Let’s think of your compliant proposal as your ‘Good’ (or entry level) offer. Your Good tender bid should give the customer everything they’ve asked for, at your sharpest possible price. From a psychological perspective, this is the buyer’s sunk cost – the thing they’ve already ‘bought’ by writing a tender specification. A Good bid means you’re in with a chance, but this field will be very competitive. 

Because you’re the expert in what you do, you might want to do things differently to what the customer has asked for, in order to deliver what you consider the ‘Best’ (or premium) result.

There’s a risk in this though, as it will most likely involve deviating from the scope or specifications to make an alternative proposal. In a competitive tender, you’ll need to decide whether this is really worth your time.  
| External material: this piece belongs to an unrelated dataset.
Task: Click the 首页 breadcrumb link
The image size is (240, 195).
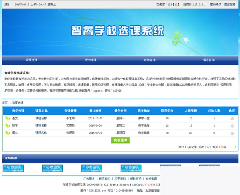Action: point(5,103)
Is it worth developing a completely separate tender bid for a customer who hasn’t asked for it, is already fairly fixed in what they want to buy, and is formally evaluating multiple other offers, as well as yours.  

Enter the Upgraded Compliant tender bid

Competitive tenders usually involve a high-value, complex purchase for the buyer, and a lot more work for you as the seller. 

Rather than simply submitting a Compliant (‘Good’) tender bid, you may be able to pull ahead of the competition with an Upgraded Compliant bid that offers something tempting – and better – than they are expecting, but that doesn’t ask them to change their specifications in any meaningful way. 

This is a ‘Better’ tender bid for you, and them, because it doesn’t stretch their decision-making faculties past the point of comfort.

In developing your Upgraded Compliant tender bid: 

  1. Don’t forget that the customer’s primary need is to avoid losses. Avoid trade-offs against the scope of work, unless you can prove these are minor and won’t affect the outcome or the cost. 

  2. Identify three certain gains that you can deliver, preferably gains that competitors can’t offer (or won’t have thought of) and that don’t cost you, or the customer, extra. No one likes to pay more, but everyone loves an upgrade. 

  3. Gains should be proportionate to the size of the opportunity – higher in perceived value for more lucrative contracts - while also minimising the effort on the customer’s part to realise them. 

A word of warning, though; this is all about the decision-making behind your bid strategy, not the mechanics.  

Every tender request has different requirements, so make sure to check yours carefully to make sure that your Upgraded Compliant bid will still comply, and won’t be thrown out for being non-conforming.